«

»

Dec 10

Un poderoso recurso que tener en cuenta siempre:

Por Alfredo Chee

El apóstol Pedro escribió diciendo: “…si es necesario, tengáis que ser afligidos en diversas pruebas.” (1 Pedro 1:6). Santiago escribió a los expatriados diciendo: “Hermanos míos, tened por sumo gozo cuando os halléis en diversas pruebas” (Santiago 1:2).Y Pablo dijo a los ancianos de Éfeso que ellos sabían como él se había comportado entre ellos… “sirviendo al Señor con toda humildad, y con muchas lágrimas, y pruebas …” (Hechos 20:19).

Quizás estemos pasando por muchas aflicciones y angustias, y no haya quien ayude. Los seres humanos pasamos por muchas problemas y aflicciones, y quienes se disponen a servir al Señor Jesús, aún más, pues los que han decidido seguir a Cristo saben que han entrado por la puerta estrecha y que van por el camino angosto, un camino muy duro (Mateo 7:13,14).

Entonces ¿Qué recurso es el que tienen los hijos de Dios, del cual puedan echar mano para ayudarse? Dios en su bondad ha concedido a sus hijos un tremendo y poderoso recurso para pedir su ayuda, y ese recurso es la oración.

En nuestros esfuerzos para hacer la Voluntad de Dios

No deberíamos tener en poco el poder y la eficacia de la oración a Dios. En la Biblia leemos de hombres y mujeres quienes por medio de la oración encontraron respuesta y consuelo. Nuestro Señor Jesucristo mismo en los días que vivió sobre la tierra oró a Dios y le pidió ayuda, pues nadie más podía librarle de la muerte, y recibió fortaleza después de orar cuando iba a cumplir con la voluntad de Dios para redimirnos del pecado (Lucas 22:43). La Biblia nos dice que Jesús fue oído a causa de su temor reverente (Hebreos 5:7).
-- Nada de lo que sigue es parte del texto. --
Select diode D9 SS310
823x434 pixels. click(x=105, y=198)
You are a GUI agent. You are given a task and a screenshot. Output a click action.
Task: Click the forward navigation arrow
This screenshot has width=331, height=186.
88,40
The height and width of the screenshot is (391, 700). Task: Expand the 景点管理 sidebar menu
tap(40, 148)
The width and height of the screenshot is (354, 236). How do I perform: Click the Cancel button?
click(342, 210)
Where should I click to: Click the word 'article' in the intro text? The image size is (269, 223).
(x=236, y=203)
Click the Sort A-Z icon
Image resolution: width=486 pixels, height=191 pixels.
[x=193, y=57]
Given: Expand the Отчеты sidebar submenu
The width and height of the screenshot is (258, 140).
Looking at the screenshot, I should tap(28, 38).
Nosotros debemos orar a Dios, y tener una actitud reverente como la de Jesucristo, para que así como él fue escuchado, nosotros también seamos escuchados y se nos conceda la fortaleza que necesitamos para cumplir con la voluntad de Dios.

En nuestros situaciones difíciles.

En Hechos 12, se nos habla de la ocasión cuando Pedro fue encarcelado por Herodes, y como éste quería matarle para agradar a los judíos. Pedro estaba muy bien custodiado por soldados romanos en una cárcel muy bien asegurada. Pero Lucas nos dice que la iglesia hacía sin cesar oración a Dios por él (Hechos 12:5). No tenían más recurso que ese, y no era poca cosa. Oraban a Dios porque confiaban en Dios, pues, ¿Quién más podía ayudar?. Nosotros debemos confiarle a Dios todas nuestras preocupaciones, porque él tiene cuidado de nosotros (1 Pedro 5:7).

En todas nuestras luchas.

El apóstol Pablo sabía del poder y la eficacia de la oración, Y por ello pidió a los hermanos le ayudaran en sus luchas orando por él (Romanos 15:30). Es un excelente ejemplo para nosotros en todas nuestras luchas.
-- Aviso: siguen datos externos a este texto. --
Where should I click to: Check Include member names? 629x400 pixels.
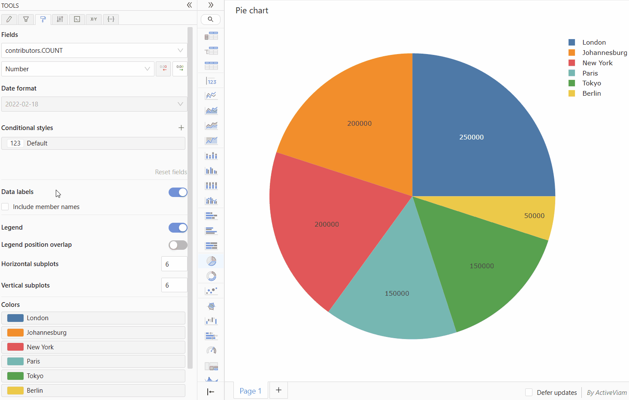click(5, 206)
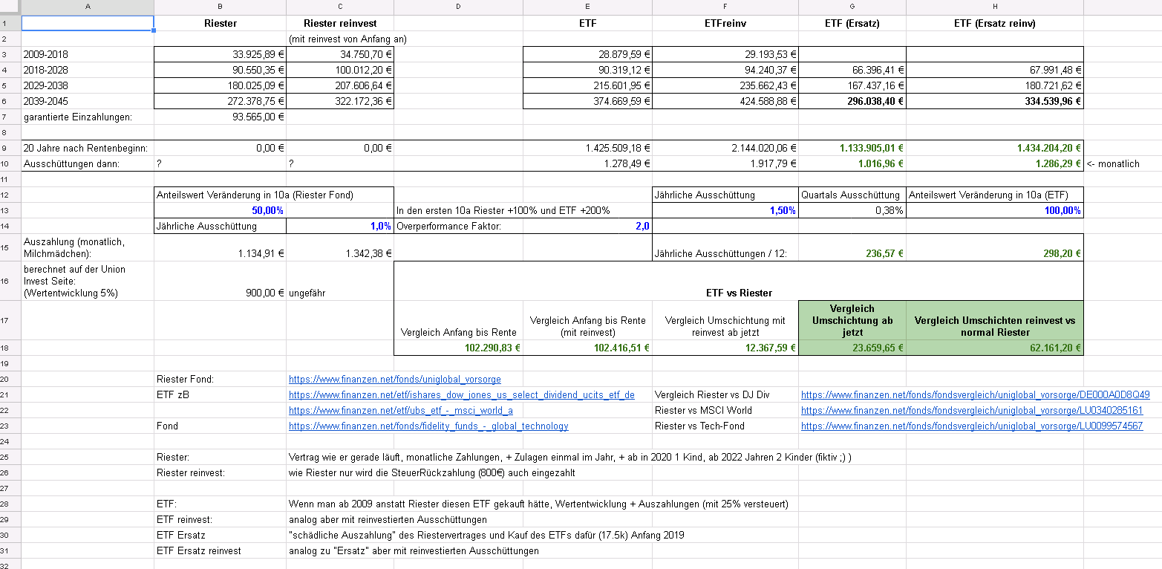The image size is (1162, 569).
Task: Select column header A
Action: tap(88, 7)
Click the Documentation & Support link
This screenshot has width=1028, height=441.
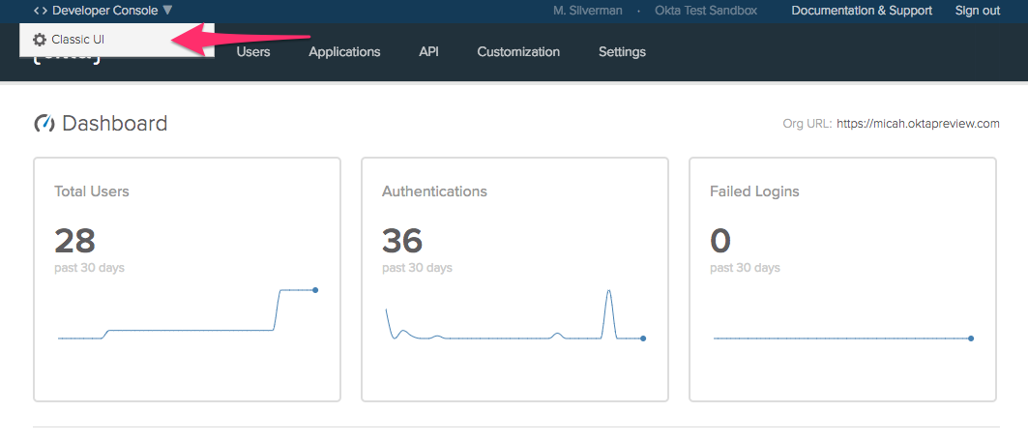[x=862, y=11]
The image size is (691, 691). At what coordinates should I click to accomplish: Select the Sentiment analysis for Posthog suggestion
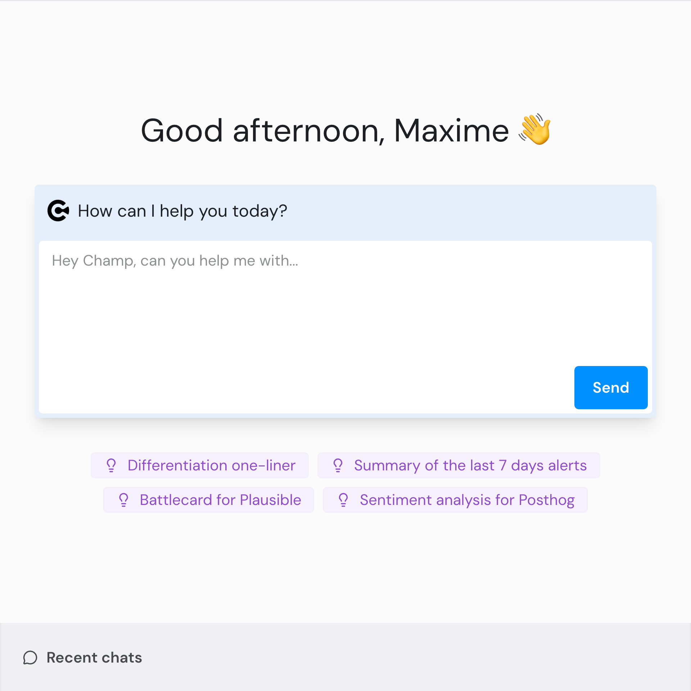467,500
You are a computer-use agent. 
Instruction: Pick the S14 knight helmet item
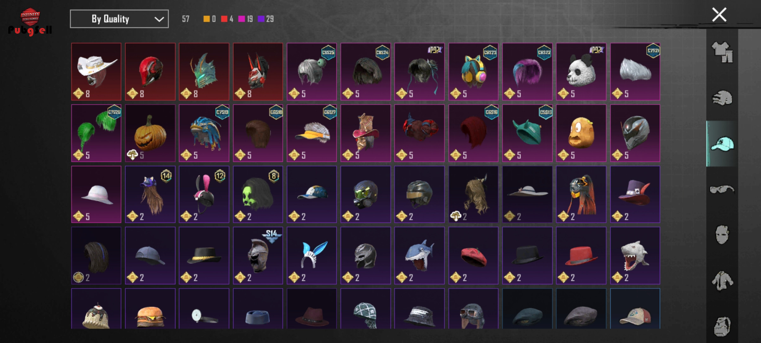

sin importar de que clases, tamaños y colores sean nuestros problemas y aflicciones, pidamos a los hermanos nos ayuden en nuestras luchas orando por nosotros. La mejor y más grande ayuda que podamos recibir de los hermanos en Cristo, son sus oraciones por nosotros.

Conclusión.

La oración es un poderoso recurso a nuestro favor, pero al igual que Cristo debemos buscar la voluntad de Dios teniendo una actitud reverente. Debemos humillarnos ante la poderosa mano de Dios y orar sin cesar a él, para que nos escuche y ayude en todos nuestro problemas y aflicciones. Orad sin cesar (1 Tesalonicenses 5:17).